* Work to complete *
Return all lines from the entries below in which the word "computer" is present.

* Extracted data *

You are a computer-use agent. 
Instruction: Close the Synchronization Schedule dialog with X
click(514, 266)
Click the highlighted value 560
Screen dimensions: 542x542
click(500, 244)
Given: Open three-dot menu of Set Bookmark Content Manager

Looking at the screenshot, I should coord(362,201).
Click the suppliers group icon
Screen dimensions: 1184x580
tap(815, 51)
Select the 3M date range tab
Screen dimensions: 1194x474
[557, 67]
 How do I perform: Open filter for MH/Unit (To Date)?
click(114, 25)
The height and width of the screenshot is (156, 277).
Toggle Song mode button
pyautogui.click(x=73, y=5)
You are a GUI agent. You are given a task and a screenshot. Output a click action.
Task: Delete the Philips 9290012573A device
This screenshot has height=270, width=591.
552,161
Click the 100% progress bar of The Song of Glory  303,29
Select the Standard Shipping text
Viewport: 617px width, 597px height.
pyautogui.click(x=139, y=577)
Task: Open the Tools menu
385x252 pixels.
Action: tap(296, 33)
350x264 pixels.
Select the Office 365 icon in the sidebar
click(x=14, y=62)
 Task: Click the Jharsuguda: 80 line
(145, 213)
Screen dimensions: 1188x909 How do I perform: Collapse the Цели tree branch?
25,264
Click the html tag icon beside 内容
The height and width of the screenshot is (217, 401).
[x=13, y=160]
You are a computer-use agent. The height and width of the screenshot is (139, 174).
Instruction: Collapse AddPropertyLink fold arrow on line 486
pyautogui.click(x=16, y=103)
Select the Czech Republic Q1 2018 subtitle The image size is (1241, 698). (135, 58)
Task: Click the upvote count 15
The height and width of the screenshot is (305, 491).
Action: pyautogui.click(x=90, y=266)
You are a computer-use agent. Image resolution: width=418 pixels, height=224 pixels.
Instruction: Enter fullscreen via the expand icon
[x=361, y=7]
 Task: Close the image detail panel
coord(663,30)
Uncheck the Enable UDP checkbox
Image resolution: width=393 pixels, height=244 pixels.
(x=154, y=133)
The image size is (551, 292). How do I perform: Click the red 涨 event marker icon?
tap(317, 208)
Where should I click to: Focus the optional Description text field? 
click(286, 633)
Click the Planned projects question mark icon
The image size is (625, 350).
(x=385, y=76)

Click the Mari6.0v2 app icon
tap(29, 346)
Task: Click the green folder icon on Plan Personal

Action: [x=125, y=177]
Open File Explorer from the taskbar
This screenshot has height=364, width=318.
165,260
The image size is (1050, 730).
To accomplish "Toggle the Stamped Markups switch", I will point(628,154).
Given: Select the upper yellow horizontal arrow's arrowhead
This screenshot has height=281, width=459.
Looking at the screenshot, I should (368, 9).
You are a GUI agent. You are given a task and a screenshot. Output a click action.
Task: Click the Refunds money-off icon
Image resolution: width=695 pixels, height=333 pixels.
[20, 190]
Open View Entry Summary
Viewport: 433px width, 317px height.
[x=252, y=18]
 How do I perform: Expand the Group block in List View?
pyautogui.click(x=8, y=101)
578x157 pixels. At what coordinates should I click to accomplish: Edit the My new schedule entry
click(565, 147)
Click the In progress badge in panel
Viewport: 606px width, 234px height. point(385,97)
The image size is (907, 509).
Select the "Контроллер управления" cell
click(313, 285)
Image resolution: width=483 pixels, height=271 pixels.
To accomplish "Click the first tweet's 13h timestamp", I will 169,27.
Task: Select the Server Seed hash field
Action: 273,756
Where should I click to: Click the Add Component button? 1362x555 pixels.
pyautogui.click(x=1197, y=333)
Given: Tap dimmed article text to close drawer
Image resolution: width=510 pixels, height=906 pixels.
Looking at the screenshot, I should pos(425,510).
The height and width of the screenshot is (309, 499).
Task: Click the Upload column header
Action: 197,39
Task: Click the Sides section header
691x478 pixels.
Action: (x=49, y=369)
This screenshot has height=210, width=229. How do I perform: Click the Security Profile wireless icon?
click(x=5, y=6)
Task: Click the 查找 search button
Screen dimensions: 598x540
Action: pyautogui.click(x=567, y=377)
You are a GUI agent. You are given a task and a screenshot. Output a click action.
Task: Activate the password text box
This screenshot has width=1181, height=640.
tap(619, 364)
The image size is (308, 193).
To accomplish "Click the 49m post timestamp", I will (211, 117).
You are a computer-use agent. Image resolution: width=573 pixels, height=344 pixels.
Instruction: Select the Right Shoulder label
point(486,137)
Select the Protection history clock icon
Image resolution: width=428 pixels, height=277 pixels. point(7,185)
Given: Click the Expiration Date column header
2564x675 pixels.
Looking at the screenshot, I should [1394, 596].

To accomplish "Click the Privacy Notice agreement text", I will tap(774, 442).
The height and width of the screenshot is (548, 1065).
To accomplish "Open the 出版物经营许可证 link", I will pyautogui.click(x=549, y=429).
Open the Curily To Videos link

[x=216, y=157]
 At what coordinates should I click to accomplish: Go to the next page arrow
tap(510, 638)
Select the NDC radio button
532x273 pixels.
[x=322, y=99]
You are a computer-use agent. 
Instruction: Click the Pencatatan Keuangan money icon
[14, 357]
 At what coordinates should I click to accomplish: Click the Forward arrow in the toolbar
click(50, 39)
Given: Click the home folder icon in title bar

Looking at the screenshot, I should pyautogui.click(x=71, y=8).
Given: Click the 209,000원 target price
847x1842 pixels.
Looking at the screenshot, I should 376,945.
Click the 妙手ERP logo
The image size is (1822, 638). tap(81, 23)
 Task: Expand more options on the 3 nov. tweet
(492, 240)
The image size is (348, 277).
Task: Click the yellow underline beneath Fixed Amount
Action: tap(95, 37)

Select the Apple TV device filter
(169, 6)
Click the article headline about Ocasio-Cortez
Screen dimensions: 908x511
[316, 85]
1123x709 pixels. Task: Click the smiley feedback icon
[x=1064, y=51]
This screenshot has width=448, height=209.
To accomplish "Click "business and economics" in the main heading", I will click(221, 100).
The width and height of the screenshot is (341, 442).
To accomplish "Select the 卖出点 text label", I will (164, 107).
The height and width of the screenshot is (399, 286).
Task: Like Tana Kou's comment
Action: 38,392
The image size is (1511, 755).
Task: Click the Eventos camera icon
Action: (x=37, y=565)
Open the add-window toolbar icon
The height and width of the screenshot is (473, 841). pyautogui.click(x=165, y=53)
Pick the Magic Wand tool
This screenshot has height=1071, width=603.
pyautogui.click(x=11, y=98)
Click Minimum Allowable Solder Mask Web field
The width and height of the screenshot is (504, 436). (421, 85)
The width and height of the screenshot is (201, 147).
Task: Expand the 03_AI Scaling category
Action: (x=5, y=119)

* Solution to the exercise *
You are a computer-use agent. 
You are a computer-use agent. The height and width of the screenshot is (139, 174).
You are a computer-use agent. Image resolution: width=418 pixels, height=224 pixels.
You are a computer-use agent. Image resolution: width=573 pixels, height=344 pixels.
You are a computer-use agent. 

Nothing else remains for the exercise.